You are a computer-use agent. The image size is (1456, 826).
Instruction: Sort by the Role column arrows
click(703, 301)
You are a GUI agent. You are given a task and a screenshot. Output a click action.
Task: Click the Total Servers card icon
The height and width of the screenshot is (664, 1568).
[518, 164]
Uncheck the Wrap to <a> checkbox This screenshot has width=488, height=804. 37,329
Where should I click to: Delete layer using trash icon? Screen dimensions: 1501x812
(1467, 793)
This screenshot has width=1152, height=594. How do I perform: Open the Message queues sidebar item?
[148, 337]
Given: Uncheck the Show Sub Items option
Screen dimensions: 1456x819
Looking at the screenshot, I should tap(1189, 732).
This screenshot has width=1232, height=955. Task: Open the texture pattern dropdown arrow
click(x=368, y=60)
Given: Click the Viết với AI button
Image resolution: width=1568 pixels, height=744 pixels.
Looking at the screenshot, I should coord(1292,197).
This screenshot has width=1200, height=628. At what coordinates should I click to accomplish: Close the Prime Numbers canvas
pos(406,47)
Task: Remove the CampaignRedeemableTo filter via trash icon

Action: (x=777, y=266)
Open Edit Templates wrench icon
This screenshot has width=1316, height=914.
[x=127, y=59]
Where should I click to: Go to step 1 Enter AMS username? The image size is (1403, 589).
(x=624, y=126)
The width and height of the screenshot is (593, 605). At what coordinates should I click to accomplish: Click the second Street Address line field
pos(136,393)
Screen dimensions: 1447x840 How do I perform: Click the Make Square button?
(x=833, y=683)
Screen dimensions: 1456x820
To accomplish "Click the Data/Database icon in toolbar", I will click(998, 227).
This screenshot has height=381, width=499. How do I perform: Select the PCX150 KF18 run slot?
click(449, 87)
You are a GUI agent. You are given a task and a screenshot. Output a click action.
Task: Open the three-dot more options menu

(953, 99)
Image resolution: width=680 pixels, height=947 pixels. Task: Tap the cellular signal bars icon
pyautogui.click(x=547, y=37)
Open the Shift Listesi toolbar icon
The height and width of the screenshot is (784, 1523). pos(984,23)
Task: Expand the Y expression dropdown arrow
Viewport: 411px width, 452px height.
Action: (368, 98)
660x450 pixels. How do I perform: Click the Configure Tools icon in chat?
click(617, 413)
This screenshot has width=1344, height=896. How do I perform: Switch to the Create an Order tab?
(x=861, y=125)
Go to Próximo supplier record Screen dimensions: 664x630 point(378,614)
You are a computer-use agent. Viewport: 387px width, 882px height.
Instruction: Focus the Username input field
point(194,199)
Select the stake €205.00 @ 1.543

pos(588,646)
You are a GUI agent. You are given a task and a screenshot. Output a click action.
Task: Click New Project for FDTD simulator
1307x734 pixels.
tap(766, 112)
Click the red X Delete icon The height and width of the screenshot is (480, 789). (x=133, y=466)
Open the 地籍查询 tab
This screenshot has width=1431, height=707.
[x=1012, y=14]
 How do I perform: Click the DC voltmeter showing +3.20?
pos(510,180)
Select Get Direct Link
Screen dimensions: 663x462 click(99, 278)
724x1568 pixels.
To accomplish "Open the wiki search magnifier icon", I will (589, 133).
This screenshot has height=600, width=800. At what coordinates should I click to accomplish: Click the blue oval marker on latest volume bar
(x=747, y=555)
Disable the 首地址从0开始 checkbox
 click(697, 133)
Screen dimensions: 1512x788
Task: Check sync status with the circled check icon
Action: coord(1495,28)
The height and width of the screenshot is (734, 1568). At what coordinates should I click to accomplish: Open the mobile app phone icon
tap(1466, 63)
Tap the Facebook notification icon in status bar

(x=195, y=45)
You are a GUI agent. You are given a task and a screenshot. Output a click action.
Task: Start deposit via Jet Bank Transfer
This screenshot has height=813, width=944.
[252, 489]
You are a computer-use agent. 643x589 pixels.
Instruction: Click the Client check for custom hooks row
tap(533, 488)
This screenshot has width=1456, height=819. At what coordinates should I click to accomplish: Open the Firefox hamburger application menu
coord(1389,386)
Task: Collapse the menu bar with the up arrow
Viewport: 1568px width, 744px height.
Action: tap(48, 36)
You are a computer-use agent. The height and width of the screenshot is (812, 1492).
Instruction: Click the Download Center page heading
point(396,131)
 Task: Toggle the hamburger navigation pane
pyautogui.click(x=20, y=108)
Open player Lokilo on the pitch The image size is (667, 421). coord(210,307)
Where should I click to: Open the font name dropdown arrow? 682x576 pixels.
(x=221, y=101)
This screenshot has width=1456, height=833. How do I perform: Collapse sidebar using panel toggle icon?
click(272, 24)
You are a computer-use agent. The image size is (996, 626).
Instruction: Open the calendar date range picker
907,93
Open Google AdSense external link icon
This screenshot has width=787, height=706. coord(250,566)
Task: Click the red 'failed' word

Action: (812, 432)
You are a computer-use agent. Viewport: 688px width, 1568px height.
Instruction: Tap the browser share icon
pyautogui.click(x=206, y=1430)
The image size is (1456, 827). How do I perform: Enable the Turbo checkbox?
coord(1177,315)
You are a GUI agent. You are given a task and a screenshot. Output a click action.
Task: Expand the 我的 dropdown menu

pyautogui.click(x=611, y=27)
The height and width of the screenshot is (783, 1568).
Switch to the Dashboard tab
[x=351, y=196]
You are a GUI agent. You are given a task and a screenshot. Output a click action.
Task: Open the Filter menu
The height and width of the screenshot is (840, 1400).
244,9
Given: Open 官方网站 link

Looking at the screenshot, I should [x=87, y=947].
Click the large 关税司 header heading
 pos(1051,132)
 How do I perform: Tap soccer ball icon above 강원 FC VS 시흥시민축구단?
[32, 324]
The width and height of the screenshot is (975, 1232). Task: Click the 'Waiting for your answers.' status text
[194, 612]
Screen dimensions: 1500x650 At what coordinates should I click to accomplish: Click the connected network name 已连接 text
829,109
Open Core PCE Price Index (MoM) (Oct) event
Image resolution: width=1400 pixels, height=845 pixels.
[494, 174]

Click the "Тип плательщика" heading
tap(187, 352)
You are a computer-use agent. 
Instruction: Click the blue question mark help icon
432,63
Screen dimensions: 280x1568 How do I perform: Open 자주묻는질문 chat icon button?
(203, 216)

────────

REQUIRED WORK
Arrange the records as a two-column CSV with the headers instruction and response, one row per record, starting with the line containing "Task: Click the red 'failed' word" and going on through the line containing "pyautogui.click(x=611, y=27)". Put each record's text and its answer in a single quoted field, with line breaks turned into spaces.

ANSWER FOR THIS EXERCISE
instruction,response
"Task: Click the red 'failed' word","Action: (812, 432)"
"You are a computer-use agent. Viewport: 688px width, 1568px height. Instruction: Tap the browser share icon","pyautogui.click(x=206, y=1430)"
"The image size is (1456, 827). How do I perform: Enable the Turbo checkbox?","coord(1177,315)"
"You are a GUI agent. You are given a task and a screenshot. Output a click action. Task: Expand the 我的 dropdown menu","pyautogui.click(x=611, y=27)"